## Document excerpt
<<<<

Similarly in a case called R v Hill, the Court commented:
Cases involving the supply of methamphetamine vary greatly – from
sophisticated, large scale commercial operations undertaken
by persons
whose motivation is financial, to cases involving addicts who deal in a small
way to friends or acquaintances essentially
as a by-product of their own use and
involvement in the drug sub-culture.
[29] At one point in his evidence, Mr Hemopo, a Crown witness, said his assessment was that you obtained methamphetamine for your own use and to supply to friends. I see no reason to doubt that assessment.
[30] There was, therefore, by my assessment, only a low level of
commerciality. You supplied or delivered, or allowed Mr Hemopo
to pick up, five
grams from you. You did sell some of the methamphetamine you obtained from Mr
Helmbright: I infer, however, that
was largely to fund your own habit. It is
commercial but it is low level commerciality at most.
[31] So, based on the known quantity of supply to Mr Hemopo, some of
which you may have initially possessed for your own use,
and those other
considerations I have mentioned, I set a starting point of two years and nine
months’ imprisonment.
[32] I do not consider there are any aggravating factors as regards your
offending.
[33] In its written submissions the Crown did identify a
number, being premeditation, quantity and value of drugs involved
and the
extent of your offending. I do not regard those as aggravating factors: they are
simply the facts which your offending involved.
Personal considerations
[34] I therefore turn to aggravating and mitigating factors personal to
you.
[35] The Crown accepts there are no personal aggravating factors: I
agree. In your earlier life, you had something of a low
level criminal
history. But your most recent conviction was possessing cannabis in 1998.
That offending, of whatever type, is
in my view no longer relevant.
[36] I therefore turn to mitigating factors personal to you. The Crown submits there are none. Mr Fournier says I should have regard to a number: your willingness to plead guilty to one charge of supplying five grams; that you were exploited by Mr Helmbright; that your offending had, in effect, stopped before Operation Nebraska was brought to an end; and that your drug use, which occurred during what Mr Fournier described as a particularly difficult and stressful year for you, has been addressed by you. You have also expressed remorse.
[37] On that basis, Mr Fournier as we have heard, proposed a discount
that would bring you within the range of a sentence of home
detention. That is
an end sentence of two years’ imprisonment or less.
[38] Aspects of those submissions have been supported by the
report I have received from the Department of Corrections.

>>>>

## Information supplied
<<<<

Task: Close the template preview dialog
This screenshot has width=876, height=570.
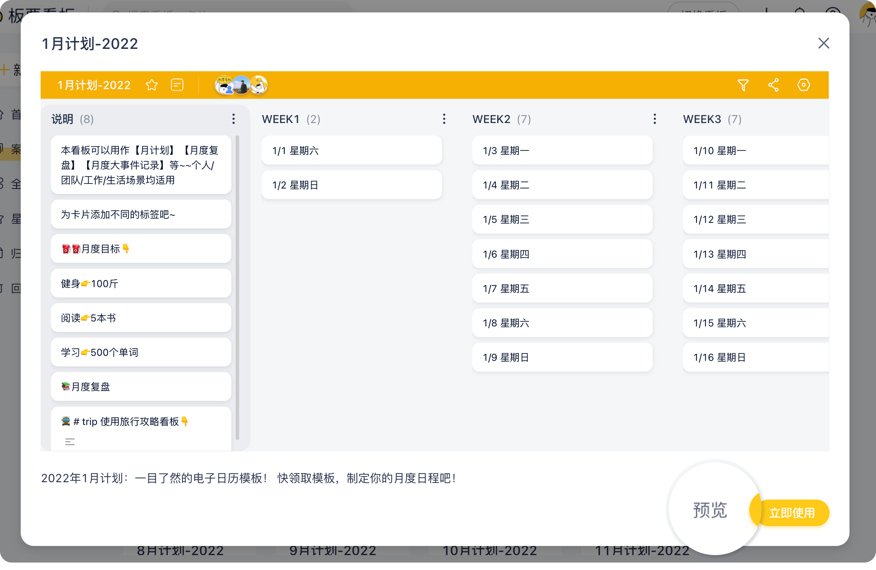Action: click(823, 43)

>>>>

## What is required
In the sentencing excerpt, please state the starting point the judge set for imprisonment.

## Reply to the exercise
Two years and nine months' imprisonment.